— Start Selected excerpt —

Ecology and Islamic values -II

Living with and loving Allaah's Creation
Let us think about some of the ways that Islam's spiritual orientation and its concrete rules for social and economic life, offer potential solutions to concrete problems that face us.
Islam asks us to submit to Allaah, to bend toward our creator as a reed bends in the wind. Put in another way, this suggests we should live with divinely-ordained nature, not opposed to it. We should not strive to create radically artificial environments, but instead adapt ourselves more flexibly to the natural environments we have. Allaah has made this easy for us in many ways: We have been given a lunar calendar to keep us in touch with the natural lunar rhythms, and a daily time-keeping system based on the sun, whose position is the key to the timing of the five daily. By orienting our time-frame around these divinely provided systems, we automatically move in harmony with the solar and lunar rhythms that are, according to the Quran, among the most powerful signs of Allaah.
At a more mundane level, we have to ask ourselves questions like: Does living in harmony with nature mean that we should give up air conditioning? Certainly if we attain gratitude and inner peace by the grace of Allaah, we will be less desperate to make every last detail of our physical existence as comfortable and luxurious as possible. Since air conditioning will always be a luxury that only a tiny percentage of the world's population will ever be able to afford, perhaps we should at least be frugal (and grateful) in our use of it, and try to use our wealth to feed our hungry fellow human beings. Likewise, we should build modestly with local, natural materials, and eat modestly with locally-grown, natural foods. We should use mechanical transport with moderation, relying as much as possible on such healthy, pollution-free, non-fossil-fuel burning means as walking and bicycling, and as little as possible on private auto-mobiles.
Social and Political Activism
None of these individual actions, however, will save the planet if it continues to be dominated by ruthless exploiters. We need to become Islamic-environmental activists, organizing and agitating for both Islamic and environmental causes and showing how the two are closely linked. By demonstrating concern for our planet, and a commitment to finding solutions, we will be spreading a positive image of Islam to all. Together, the rising army of eco-warriors and the awakening Muslim Ummah will carry the green banners of Islam and environmentalism to every corner of the planet, creating the basis for the sustainable, balanced, harmonious society of the future.
Quranic Concepts: The Deepest, Purest Source of Environmental Wisdom
Meezaan "Balance"
Literally "the scale of balance." The word Meezaan expresses the harmony of Allaah's creation. It expresses the perfect equilibrium and absolute justice of creation, which humans, as successors are obliged to help maintain. Allaah Says (what means): "The sun and moon revolve to a reckoning/and the grasses and trees bow in adoration/He raised the sky and set the balance/so that none may transgress against the balance." [Quran, 55:5-8] Humans must help maintain the cosmic balance by acting justly toward nature as well as toward each other. The built environment and the natural environment should be in perfect harmony, as suggested by the fact that Meezaan also means, "ground design" in architecture. Traditional Islamic architecture, especially masjid architecture, harmonizes building, landscape and sky in many marvelous ways. The most famous and influential 20th century architect, Frank Lloyd Wright, drew heavily on traditional Islamic architecture as he revolutionized Western architecture. Wright refused to build the usual rectangular boxes that squat like alien presences on the landscape. Instead, he used graceful Islamic-derived forms to harmonize and balance indoors with outdoors, building with landscape, and humanity with the rest of creation.

— End Selected excerpt —
— Start Data entries —

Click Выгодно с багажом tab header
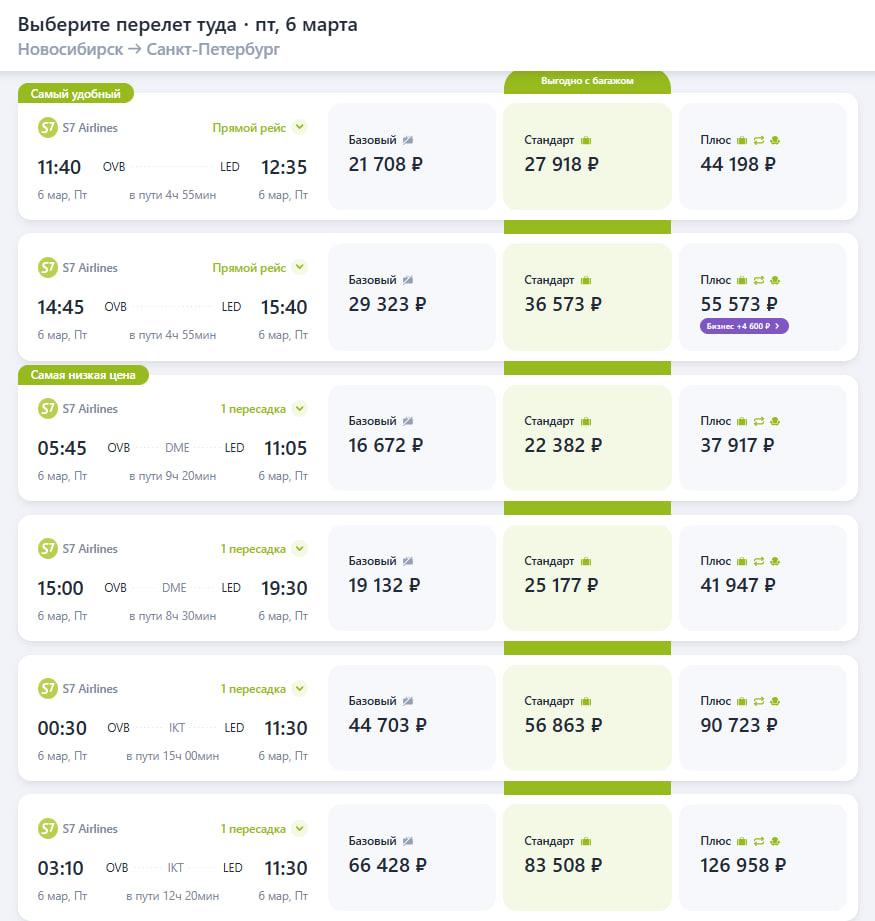The height and width of the screenshot is (921, 875). [587, 81]
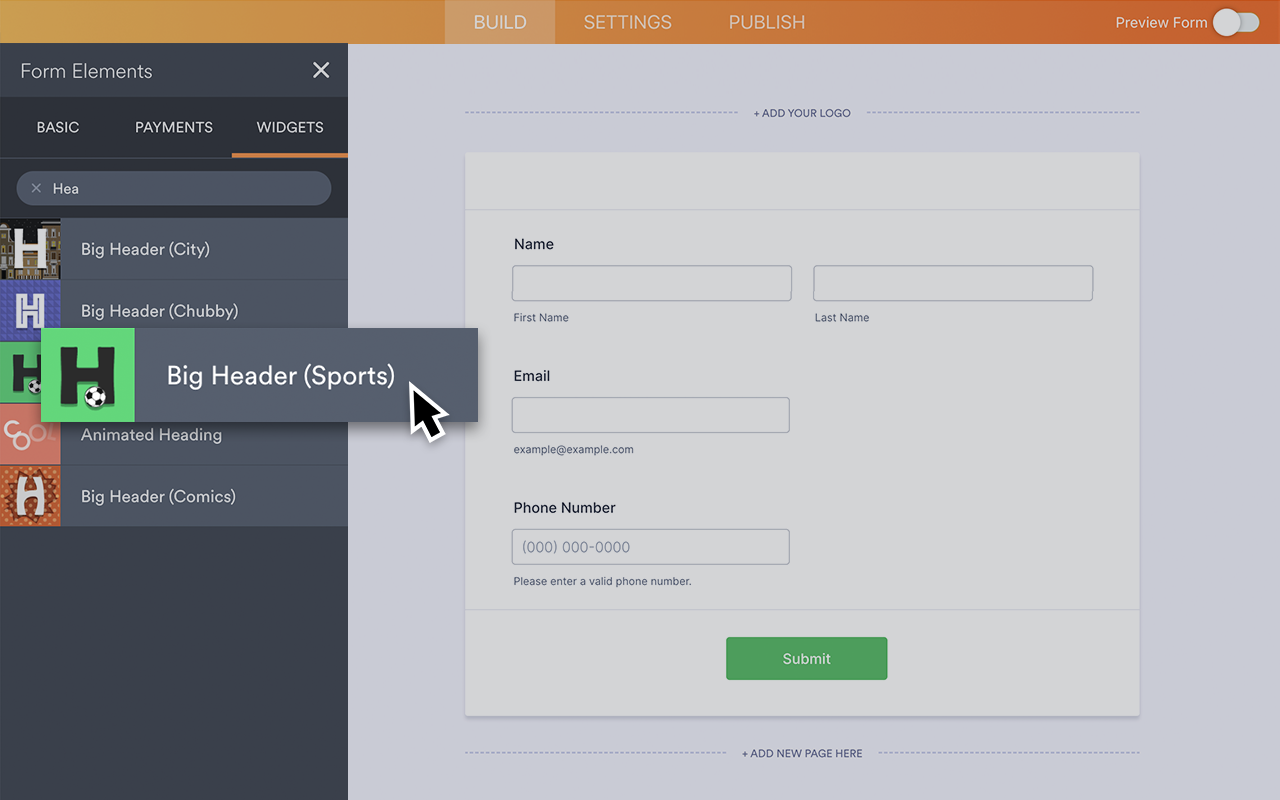Switch to the BASIC elements tab
Image resolution: width=1280 pixels, height=800 pixels.
click(57, 127)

— End Data entries —

- [What is required]: Could you take the piece on ecology and Islamic values further, picking up right after its last sentence?

- [Response for this exercise]:
Ayah, "Sign"
 The word ayah means, "sign" as well as "Quranic verse." The first way the early Muslims recognized that the Quran is the word of Allaah was due to the miraculous beauty of its verses. Likewise the Quran invites us to look at the beautiful world around us as a sign pointing to its Creator. We are meant to "read" these signs and gain ever-deeper knowledge and appreciation both of creation itself, and especially of the Creator Who set such signs before us. The Quranic revelation began with the command "iqra'", "read!" This commanded Allaah's last messenger, Muhammad  sallallaahu  `alayhi  wa  sallam ( may  Allaah exalt his mention ) , to begin reading/reciting the words of Allaah. It also commanded the people to whom the message was sent to become literate—and within a few generations Arabic, with the Quran as its central influence, had become the world's leading written medium of expression. Finally, at the most general level, "iqra'!" commanded all humans to "read" the book of Allaah's creation to decipher its truth and beauty, which always points beyond itself toward its Creator. If we look at the world around us as an ever-shifting panorama of signs of Allaah, rather than as a meaningless heap of dumb brute matter, we will contemplate it with awe and act as cautious and respectful stewards rather than hyperactive, transgressive exploiters.
Haraam, "Forbidden, Off-Limits"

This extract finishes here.